Among the assets were:

Cash in hands of Treasurer . . . . $6,554.70

Claims against insurance

companies for loss by fire . . . 14,545.30

Hereupon Smith filed a bill in the court below against Buchanan & Co., which, after setting forth the appointment of the complainant as assignee, alleged that the judgments in favor of Buchanan & Co. against the company were suffered and procured by the company with intent to give that firm a preference over the other creditors of the company, and with intent to hinder, delay, and impair the operation of the Bankrupt Act, and that that firm, when they entered their judgments and issued their executions, had reasonable cause to believe that the company was insolvent, and that a fraud on the act was intended.

The bill also alleged the illegality of the appointment of the defendant, Buchanan, as receiver of the insurance claims.

The answer set forth the recovery of the judgments, the issuing of the executions, the levies thereunder, and the appointment of the receiver, and put in issue all the allegations of fraud in the recovery of the judgment, and any knowledge on the defendants' part of the insolvency of the company.

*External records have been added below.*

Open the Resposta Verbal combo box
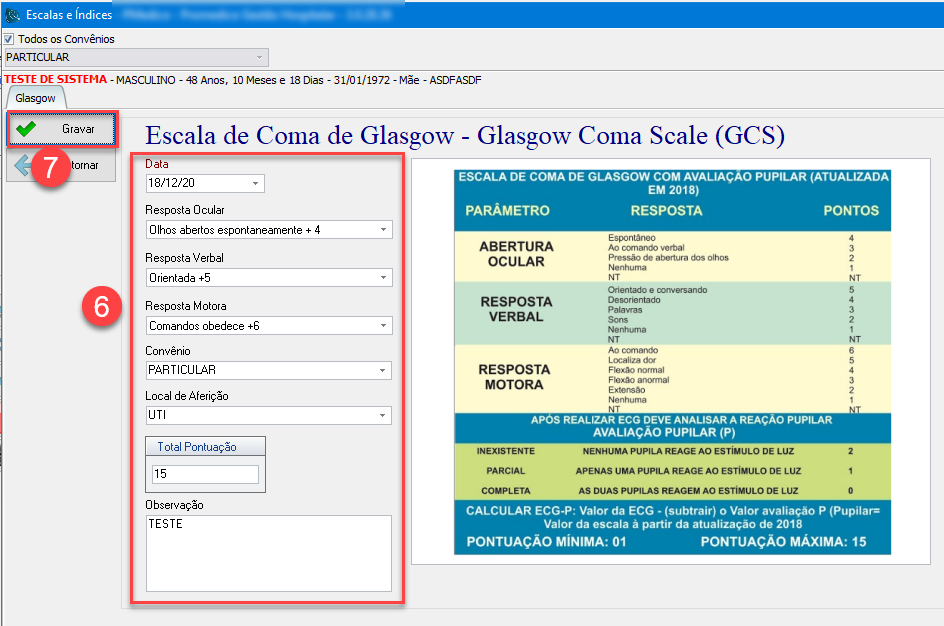Image resolution: width=944 pixels, height=626 pixels. tap(384, 278)
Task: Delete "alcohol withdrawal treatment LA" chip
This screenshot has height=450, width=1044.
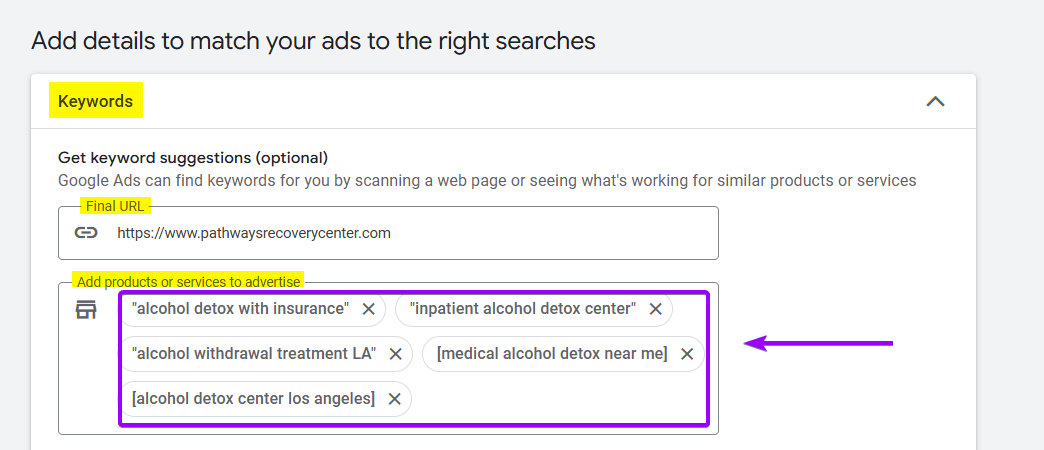Action: tap(395, 353)
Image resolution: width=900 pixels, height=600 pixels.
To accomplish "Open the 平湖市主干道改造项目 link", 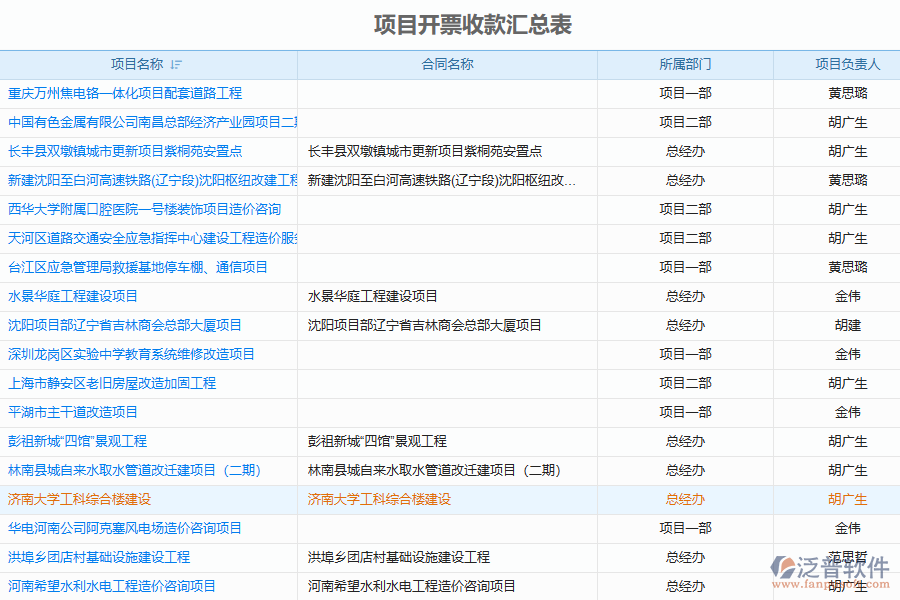I will 73,412.
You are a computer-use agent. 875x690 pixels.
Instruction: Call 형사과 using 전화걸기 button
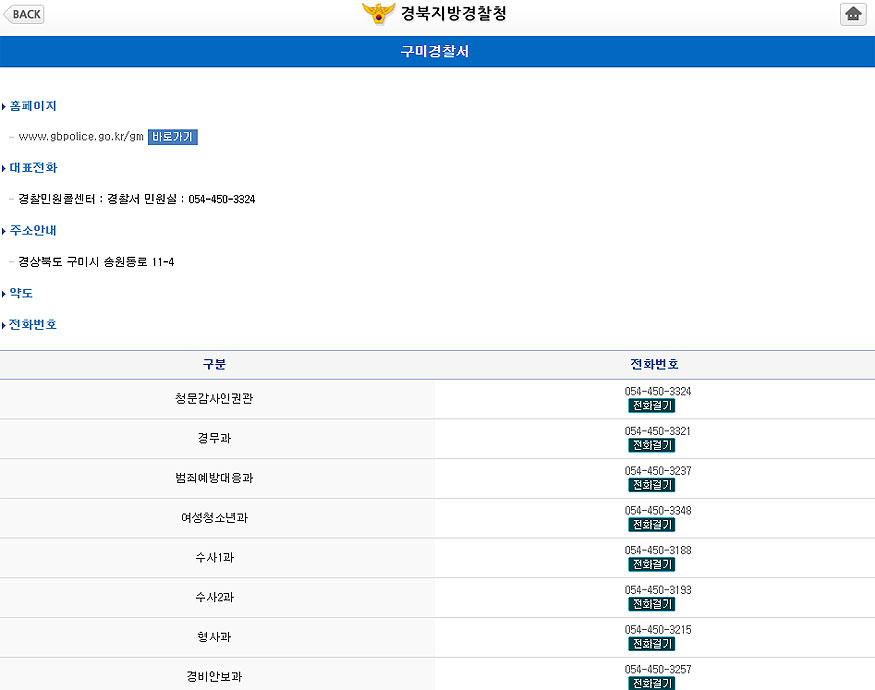coord(651,644)
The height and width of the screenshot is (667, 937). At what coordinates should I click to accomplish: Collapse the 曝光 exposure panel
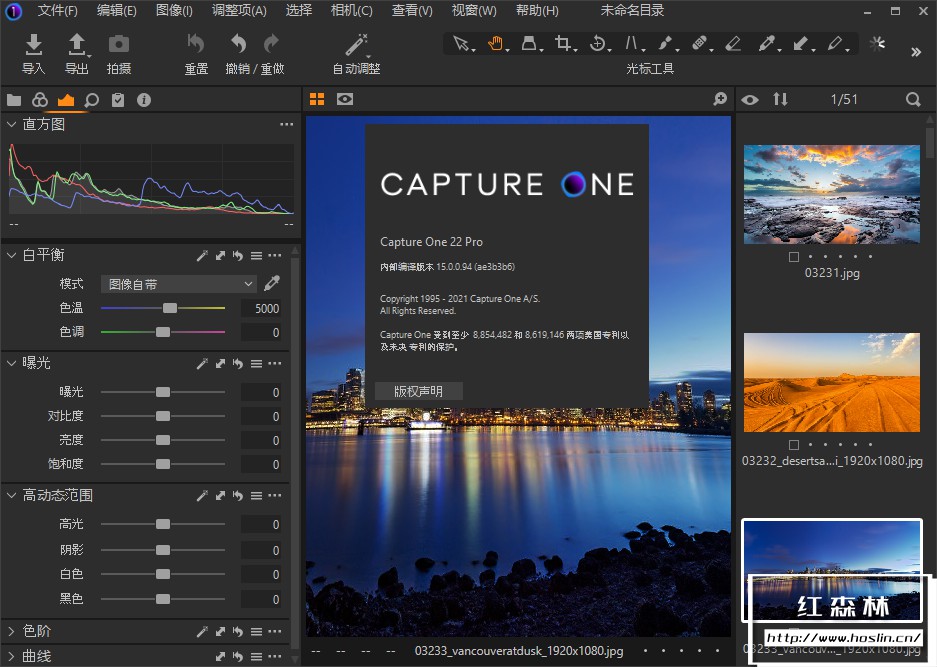11,363
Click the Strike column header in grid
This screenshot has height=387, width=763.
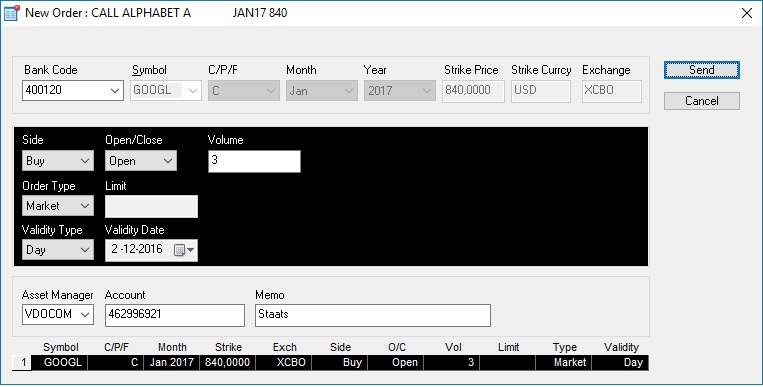[228, 348]
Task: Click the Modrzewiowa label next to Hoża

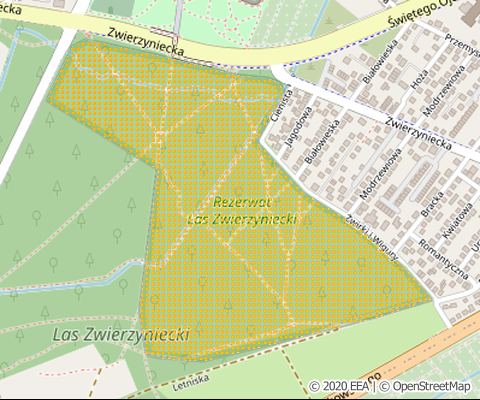Action: click(x=444, y=91)
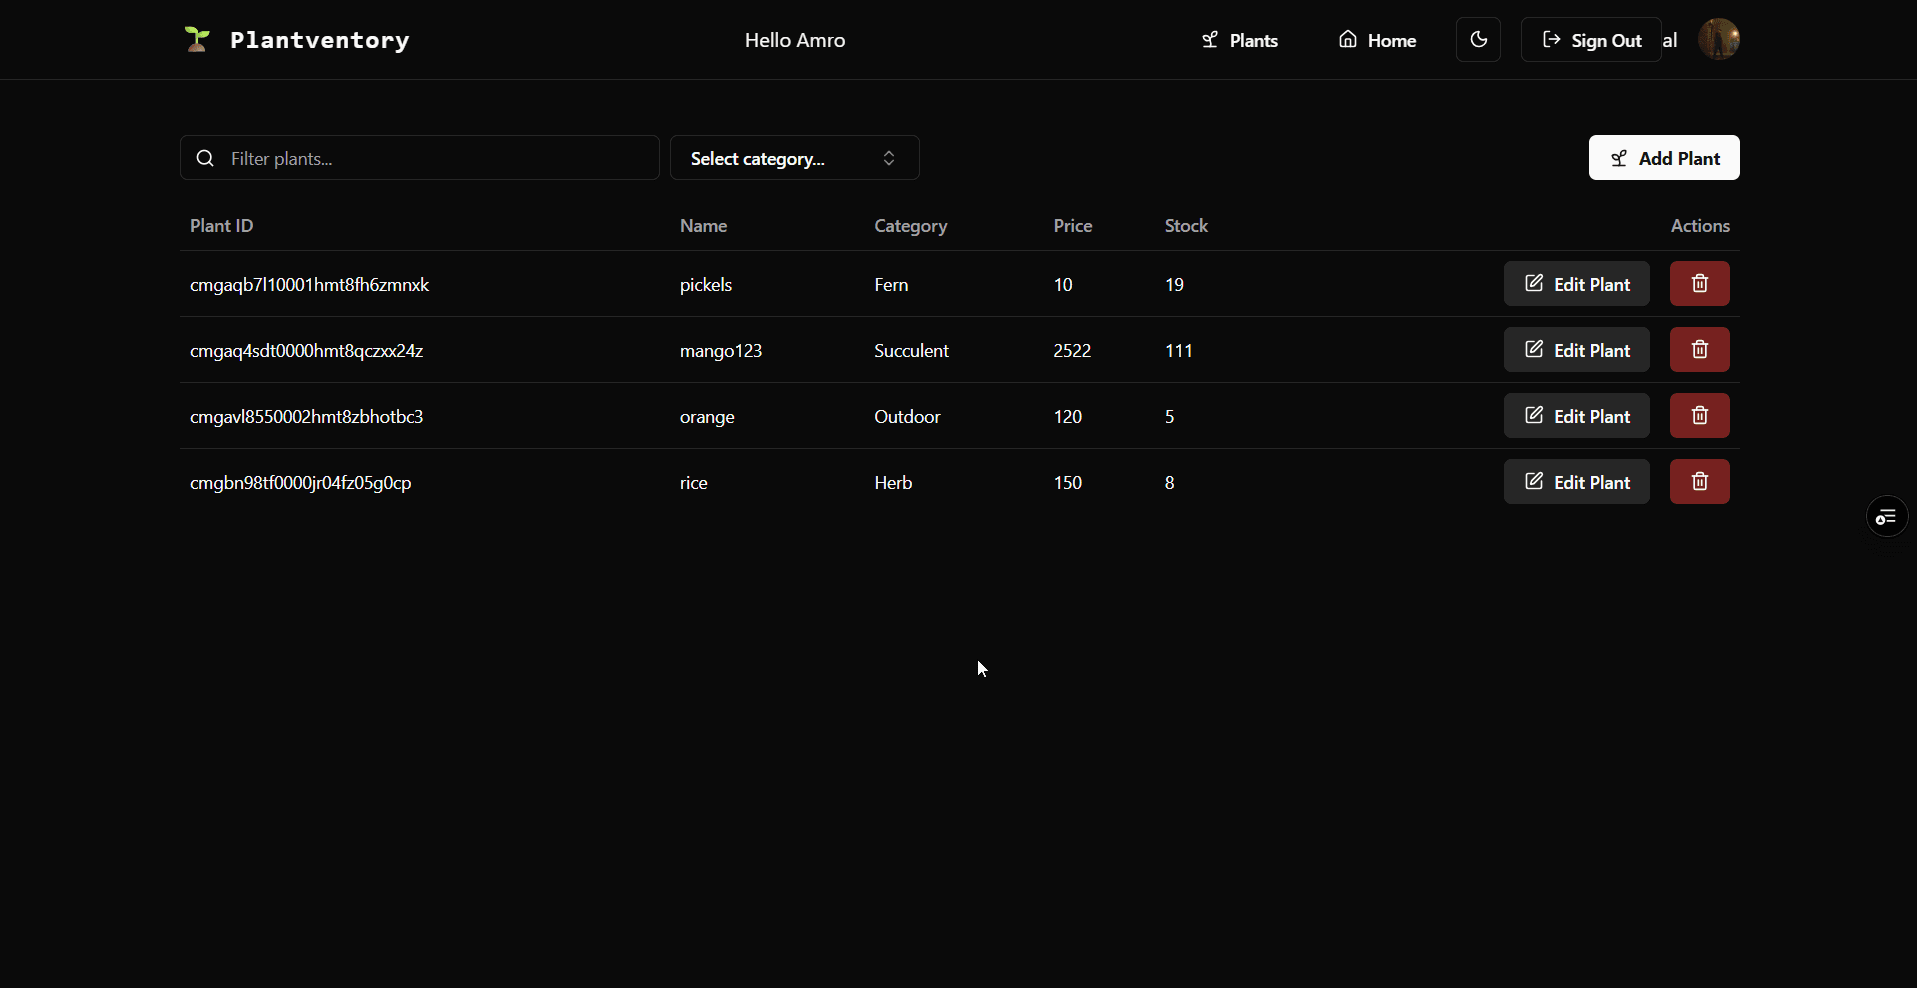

The court below gave judgment for the complainant,

Page 83 U. S. 289

granting the relief asked in the bill, and setting aside the judgments under which the defendants claimed their lien.

From that decree this appeal was taken.

It was admitted on both sides in the argument that by the terms of the Bankrupt Act it was necessary that three things should concur to entitle the complainant, as assignee, to the decree prayed in the bill:

1st. That the company, within four months before the filing of the petition against them in bankruptcy, did "procure or suffer" their property, or some part thereof, to be attached, sequestered, or seized on execution by Buchanan & Co., with a view to give them a preference.

2d. That the company was insolvent at that time, or in contemplated insolvency.

3d. That Buchanan & Co., at the time the company "procured or suffered" such attachment, sequestration, or seizure of their property (if they did so "procure or suffer" it) had reasonable cause to believe that the company was insolvent, and that they procured or suffered such attachment, sequestration, or seizure of their property to be made to secure such preference and in fraud of the provisions of the act.